Problem -> Give again only those lines from the start of the entries through the line holding "Given: Collapse the Boobs tree node", leaving them as they are.

(Dataset entries)
┄┄┄┄┄┄┄┄┄┄

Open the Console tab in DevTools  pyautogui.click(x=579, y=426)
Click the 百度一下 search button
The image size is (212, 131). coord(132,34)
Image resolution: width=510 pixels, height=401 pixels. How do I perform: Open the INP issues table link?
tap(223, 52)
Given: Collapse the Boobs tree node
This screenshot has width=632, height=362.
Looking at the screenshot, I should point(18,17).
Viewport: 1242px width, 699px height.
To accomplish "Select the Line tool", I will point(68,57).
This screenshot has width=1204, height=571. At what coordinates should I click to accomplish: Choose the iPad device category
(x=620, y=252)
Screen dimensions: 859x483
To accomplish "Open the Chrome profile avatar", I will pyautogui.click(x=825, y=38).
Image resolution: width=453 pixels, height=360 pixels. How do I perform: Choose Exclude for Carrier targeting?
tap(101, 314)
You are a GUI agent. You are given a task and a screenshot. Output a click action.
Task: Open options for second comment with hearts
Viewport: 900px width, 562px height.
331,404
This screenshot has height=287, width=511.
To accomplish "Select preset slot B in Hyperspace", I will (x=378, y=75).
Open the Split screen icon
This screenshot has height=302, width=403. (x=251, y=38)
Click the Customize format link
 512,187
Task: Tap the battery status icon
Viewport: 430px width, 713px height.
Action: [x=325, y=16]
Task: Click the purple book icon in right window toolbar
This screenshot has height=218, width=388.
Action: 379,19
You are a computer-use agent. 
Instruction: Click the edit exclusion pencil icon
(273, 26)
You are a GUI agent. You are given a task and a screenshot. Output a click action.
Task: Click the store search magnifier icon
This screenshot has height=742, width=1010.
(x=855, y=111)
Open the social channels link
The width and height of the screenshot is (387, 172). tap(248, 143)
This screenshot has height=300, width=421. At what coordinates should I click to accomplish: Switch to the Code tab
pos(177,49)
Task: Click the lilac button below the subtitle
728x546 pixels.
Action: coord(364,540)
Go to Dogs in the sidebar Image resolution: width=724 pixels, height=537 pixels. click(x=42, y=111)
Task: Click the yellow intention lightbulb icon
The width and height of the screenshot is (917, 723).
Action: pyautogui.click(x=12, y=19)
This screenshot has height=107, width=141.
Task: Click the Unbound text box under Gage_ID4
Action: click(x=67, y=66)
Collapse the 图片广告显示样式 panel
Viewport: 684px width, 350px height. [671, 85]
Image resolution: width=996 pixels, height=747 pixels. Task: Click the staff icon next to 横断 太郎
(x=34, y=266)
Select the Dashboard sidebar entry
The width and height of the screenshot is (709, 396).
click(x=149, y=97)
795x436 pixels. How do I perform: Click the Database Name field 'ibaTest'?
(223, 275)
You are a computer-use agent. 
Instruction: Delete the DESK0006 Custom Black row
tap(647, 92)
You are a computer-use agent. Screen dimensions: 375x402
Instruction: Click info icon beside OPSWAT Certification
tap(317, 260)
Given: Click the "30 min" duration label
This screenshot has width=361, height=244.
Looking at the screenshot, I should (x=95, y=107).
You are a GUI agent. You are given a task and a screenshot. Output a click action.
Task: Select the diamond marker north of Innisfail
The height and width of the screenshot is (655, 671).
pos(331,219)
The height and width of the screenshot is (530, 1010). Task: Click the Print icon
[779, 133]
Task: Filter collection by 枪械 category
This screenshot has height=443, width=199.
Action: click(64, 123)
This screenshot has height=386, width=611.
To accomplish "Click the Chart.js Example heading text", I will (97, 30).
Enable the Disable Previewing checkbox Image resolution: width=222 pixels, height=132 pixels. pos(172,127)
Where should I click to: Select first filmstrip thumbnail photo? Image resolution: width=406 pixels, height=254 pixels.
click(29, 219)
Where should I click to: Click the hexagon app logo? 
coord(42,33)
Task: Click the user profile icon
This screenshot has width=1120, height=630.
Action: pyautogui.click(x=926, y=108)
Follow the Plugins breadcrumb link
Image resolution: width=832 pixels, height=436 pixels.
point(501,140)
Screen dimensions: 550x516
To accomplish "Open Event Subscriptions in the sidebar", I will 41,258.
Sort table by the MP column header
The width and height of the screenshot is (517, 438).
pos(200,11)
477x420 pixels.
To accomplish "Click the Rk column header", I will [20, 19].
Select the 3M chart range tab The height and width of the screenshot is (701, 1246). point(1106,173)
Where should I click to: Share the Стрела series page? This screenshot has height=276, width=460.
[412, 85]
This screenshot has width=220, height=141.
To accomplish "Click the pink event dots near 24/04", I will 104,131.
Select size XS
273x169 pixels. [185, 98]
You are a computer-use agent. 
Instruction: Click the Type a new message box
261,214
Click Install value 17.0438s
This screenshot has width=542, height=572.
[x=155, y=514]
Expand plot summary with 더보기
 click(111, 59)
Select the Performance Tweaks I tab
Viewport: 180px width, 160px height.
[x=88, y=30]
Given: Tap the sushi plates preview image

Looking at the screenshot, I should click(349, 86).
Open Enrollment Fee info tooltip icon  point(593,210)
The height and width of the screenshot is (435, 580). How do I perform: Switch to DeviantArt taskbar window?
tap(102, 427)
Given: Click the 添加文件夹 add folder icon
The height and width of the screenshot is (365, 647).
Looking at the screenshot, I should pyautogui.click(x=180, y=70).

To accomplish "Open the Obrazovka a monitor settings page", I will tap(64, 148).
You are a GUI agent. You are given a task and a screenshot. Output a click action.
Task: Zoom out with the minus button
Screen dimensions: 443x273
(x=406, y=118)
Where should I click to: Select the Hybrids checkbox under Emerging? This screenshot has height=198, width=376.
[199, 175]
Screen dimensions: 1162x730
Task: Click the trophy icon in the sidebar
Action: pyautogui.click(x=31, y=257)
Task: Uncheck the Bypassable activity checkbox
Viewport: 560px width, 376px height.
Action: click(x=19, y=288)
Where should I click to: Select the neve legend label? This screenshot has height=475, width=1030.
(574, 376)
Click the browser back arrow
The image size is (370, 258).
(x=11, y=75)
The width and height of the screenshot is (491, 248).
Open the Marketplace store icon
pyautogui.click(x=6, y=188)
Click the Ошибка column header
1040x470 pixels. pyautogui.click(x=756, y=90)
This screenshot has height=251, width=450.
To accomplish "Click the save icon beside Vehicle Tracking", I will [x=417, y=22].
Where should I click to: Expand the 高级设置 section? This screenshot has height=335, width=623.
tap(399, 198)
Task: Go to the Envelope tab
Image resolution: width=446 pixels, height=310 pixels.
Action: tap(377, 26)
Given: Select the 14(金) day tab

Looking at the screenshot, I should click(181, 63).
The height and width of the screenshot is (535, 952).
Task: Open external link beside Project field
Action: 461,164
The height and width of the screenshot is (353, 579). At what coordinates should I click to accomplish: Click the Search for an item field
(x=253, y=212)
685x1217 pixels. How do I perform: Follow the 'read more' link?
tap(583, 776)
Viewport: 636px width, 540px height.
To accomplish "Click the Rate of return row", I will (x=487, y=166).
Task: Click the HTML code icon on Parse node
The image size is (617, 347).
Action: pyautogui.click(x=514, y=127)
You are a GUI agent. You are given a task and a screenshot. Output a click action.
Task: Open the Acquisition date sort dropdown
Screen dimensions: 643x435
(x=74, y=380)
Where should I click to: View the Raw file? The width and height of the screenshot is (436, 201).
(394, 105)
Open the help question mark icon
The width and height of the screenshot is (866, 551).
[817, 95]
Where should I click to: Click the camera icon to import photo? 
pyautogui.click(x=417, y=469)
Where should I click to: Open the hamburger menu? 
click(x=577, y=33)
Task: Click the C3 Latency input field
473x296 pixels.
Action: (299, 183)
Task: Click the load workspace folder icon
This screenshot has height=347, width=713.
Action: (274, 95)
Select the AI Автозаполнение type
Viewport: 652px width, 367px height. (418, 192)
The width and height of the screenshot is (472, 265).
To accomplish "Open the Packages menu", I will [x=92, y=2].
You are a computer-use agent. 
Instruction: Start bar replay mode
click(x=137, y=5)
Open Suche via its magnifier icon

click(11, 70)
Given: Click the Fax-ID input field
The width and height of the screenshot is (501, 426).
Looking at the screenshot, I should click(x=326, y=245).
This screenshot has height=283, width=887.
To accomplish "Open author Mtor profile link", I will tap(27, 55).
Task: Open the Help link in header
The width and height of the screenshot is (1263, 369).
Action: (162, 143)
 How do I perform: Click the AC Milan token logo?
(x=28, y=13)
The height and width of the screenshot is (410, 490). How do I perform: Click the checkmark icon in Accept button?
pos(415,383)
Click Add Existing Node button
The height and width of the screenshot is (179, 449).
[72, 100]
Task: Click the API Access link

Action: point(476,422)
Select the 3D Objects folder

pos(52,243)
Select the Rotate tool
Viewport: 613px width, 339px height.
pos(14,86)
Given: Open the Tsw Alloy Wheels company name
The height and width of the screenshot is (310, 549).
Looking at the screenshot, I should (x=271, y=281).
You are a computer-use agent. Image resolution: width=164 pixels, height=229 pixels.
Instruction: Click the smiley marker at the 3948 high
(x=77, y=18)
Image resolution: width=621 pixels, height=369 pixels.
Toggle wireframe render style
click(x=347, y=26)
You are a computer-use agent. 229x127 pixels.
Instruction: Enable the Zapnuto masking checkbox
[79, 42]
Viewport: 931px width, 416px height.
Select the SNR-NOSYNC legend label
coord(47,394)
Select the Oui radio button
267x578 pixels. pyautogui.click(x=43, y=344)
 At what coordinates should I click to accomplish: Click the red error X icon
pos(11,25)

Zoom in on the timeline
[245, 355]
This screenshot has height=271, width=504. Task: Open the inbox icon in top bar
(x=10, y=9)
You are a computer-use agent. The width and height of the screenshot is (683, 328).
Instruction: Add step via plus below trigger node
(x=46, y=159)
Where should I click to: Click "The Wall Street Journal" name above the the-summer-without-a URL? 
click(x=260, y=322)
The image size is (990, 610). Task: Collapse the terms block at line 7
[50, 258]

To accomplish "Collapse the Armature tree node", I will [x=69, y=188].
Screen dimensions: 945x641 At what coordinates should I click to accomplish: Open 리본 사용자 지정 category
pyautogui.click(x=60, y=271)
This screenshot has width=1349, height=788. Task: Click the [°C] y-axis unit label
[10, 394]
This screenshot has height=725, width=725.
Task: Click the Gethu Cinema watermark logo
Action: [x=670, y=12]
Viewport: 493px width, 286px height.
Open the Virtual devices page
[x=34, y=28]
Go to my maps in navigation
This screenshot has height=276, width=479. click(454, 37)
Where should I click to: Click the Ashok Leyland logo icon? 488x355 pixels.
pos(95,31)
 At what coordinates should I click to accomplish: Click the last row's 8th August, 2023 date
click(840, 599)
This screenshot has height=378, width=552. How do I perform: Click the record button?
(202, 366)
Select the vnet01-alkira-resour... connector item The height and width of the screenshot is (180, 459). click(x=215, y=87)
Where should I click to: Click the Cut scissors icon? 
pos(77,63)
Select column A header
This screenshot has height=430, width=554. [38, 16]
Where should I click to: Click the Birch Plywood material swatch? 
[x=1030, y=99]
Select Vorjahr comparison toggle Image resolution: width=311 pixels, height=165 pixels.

┄┄┄┄┄┄┄┄┄┄

Written reply ->
Open the Console tab in DevTools  pyautogui.click(x=579, y=426)
Click the 百度一下 search button
The image size is (212, 131). coord(132,34)
Image resolution: width=510 pixels, height=401 pixels. How do I perform: Open the INP issues table link?
tap(223, 52)
Given: Collapse the Boobs tree node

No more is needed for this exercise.